— Start DATA ROWS —
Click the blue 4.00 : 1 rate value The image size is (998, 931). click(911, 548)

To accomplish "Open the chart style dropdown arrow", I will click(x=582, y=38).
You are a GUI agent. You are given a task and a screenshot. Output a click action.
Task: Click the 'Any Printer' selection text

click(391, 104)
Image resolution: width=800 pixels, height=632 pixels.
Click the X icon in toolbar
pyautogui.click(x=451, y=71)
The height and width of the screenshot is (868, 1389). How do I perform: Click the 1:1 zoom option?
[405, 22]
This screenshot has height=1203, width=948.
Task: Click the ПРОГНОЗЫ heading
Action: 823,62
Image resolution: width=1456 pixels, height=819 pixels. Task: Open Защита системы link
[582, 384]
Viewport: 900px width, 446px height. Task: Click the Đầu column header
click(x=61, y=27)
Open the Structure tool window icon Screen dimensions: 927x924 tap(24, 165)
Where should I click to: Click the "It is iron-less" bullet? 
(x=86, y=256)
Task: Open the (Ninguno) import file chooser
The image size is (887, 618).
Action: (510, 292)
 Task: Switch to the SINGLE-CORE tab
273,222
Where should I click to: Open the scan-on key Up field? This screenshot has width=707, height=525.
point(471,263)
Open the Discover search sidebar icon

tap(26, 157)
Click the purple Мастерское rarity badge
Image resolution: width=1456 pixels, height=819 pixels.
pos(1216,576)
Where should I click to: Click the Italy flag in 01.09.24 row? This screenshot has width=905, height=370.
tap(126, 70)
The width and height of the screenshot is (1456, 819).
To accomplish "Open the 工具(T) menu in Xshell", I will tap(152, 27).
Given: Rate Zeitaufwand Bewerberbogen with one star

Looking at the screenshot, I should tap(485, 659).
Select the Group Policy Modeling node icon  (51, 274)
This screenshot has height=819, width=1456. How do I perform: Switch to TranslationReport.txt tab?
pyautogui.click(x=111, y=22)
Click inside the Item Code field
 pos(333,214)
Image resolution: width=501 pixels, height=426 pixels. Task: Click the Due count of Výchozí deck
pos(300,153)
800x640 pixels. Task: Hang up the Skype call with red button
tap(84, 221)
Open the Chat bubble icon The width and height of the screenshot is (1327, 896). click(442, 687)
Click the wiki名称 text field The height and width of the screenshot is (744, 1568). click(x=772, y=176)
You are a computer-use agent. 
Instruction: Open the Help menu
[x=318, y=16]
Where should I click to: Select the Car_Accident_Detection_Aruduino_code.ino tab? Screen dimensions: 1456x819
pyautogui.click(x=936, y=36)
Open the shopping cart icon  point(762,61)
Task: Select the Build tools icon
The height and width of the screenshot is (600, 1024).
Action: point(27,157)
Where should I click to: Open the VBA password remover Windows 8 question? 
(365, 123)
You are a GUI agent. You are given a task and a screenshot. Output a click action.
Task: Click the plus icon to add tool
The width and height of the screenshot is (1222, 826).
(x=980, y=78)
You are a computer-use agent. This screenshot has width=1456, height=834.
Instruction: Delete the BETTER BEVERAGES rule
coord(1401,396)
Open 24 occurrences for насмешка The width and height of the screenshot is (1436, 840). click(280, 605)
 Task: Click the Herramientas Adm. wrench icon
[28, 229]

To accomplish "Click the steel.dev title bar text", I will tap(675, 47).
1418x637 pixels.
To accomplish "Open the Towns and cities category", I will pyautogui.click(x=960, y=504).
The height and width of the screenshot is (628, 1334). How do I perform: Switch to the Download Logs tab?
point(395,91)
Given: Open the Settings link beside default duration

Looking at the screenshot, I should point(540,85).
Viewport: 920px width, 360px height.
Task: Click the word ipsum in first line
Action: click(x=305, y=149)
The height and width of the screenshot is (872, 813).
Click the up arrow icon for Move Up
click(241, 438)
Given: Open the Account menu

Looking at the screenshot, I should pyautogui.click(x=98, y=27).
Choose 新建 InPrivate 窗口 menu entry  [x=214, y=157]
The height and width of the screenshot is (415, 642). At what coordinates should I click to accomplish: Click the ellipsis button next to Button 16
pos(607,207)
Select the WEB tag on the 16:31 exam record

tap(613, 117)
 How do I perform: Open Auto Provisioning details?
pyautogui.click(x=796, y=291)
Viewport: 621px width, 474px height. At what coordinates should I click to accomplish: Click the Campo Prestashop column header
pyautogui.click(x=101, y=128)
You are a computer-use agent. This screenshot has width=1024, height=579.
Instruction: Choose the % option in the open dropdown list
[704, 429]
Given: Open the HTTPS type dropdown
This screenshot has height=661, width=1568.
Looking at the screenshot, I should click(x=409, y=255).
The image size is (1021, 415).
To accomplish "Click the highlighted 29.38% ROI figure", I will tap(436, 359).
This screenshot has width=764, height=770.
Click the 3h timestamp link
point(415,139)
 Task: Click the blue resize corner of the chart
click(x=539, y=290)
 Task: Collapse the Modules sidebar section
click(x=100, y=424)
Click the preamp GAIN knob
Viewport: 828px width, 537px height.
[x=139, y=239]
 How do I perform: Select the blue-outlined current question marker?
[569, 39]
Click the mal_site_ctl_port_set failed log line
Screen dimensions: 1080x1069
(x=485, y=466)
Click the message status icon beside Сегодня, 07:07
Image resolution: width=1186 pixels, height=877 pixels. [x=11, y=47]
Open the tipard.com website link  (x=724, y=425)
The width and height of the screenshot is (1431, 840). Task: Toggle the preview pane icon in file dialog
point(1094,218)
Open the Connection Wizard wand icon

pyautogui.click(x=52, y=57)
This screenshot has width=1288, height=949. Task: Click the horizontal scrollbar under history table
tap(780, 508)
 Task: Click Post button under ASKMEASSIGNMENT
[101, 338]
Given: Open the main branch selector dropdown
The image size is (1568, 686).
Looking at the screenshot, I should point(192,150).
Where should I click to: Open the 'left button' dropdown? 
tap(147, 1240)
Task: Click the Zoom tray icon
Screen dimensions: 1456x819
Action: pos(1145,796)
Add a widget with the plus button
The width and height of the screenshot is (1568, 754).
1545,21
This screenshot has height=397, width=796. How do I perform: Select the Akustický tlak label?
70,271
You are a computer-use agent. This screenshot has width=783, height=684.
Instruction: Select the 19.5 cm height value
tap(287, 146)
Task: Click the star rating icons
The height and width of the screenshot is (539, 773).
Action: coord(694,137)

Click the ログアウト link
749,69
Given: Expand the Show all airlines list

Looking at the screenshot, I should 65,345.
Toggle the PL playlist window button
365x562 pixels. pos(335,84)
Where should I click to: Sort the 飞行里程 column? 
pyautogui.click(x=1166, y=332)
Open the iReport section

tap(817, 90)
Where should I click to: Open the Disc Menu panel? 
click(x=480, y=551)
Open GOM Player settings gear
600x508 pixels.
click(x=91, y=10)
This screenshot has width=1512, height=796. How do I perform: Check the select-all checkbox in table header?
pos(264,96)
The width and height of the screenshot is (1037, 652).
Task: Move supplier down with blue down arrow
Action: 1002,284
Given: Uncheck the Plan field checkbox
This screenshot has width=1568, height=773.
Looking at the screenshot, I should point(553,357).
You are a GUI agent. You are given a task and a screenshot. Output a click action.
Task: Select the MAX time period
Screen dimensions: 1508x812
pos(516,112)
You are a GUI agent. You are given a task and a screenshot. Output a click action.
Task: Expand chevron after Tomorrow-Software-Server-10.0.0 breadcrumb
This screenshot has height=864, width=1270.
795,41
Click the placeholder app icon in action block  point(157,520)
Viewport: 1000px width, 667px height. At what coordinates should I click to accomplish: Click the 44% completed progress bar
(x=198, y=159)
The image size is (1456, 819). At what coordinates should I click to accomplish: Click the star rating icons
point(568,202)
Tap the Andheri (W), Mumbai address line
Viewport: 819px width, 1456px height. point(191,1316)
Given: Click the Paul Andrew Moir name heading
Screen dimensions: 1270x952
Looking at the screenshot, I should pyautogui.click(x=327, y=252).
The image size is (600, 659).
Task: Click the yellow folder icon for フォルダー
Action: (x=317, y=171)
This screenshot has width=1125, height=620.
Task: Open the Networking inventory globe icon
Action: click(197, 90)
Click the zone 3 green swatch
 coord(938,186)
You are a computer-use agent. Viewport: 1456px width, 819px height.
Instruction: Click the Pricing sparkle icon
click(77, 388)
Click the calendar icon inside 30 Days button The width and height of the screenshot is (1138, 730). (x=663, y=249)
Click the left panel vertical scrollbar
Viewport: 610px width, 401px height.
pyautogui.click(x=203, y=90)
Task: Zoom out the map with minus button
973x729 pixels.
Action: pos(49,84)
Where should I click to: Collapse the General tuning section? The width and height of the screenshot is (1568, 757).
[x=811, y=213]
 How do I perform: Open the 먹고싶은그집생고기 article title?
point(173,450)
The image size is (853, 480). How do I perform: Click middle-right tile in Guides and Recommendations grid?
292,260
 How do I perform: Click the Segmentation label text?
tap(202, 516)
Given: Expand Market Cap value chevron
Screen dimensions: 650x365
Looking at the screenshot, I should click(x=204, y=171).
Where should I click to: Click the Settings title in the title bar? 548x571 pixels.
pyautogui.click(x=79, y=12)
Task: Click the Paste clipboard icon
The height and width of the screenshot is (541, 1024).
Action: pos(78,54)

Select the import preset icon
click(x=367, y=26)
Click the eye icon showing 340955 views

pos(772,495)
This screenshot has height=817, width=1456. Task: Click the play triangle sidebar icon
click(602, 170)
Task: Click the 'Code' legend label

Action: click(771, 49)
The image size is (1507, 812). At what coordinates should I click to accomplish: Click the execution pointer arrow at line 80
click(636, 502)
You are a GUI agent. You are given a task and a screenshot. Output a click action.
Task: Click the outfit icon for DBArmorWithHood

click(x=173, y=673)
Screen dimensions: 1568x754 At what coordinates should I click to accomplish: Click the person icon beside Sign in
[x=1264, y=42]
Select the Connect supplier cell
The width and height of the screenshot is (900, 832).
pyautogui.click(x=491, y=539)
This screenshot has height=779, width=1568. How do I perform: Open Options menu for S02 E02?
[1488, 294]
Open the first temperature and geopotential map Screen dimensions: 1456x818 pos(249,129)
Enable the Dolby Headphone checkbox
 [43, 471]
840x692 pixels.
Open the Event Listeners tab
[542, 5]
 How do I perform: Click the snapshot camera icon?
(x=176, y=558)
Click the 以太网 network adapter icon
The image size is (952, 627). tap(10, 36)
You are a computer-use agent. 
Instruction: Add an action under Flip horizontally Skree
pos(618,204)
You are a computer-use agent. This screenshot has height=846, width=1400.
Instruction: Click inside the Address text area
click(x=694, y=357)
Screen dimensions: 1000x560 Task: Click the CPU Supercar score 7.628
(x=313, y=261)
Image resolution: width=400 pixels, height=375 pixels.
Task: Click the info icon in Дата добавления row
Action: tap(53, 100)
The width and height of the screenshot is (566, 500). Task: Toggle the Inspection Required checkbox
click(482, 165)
— End DATA ROWS —
CHALLENGE
Reproduce the records verbatim from their first line through the line containing "pyautogui.click(x=451, y=71)", including that line.

COMPLETE ANSWER
Click the blue 4.00 : 1 rate value The image size is (998, 931). click(911, 548)

To accomplish "Open the chart style dropdown arrow", I will click(x=582, y=38).
You are a GUI agent. You are given a task and a screenshot. Output a click action.
Task: Click the 'Any Printer' selection text

click(391, 104)
Image resolution: width=800 pixels, height=632 pixels.
Click the X icon in toolbar
pyautogui.click(x=451, y=71)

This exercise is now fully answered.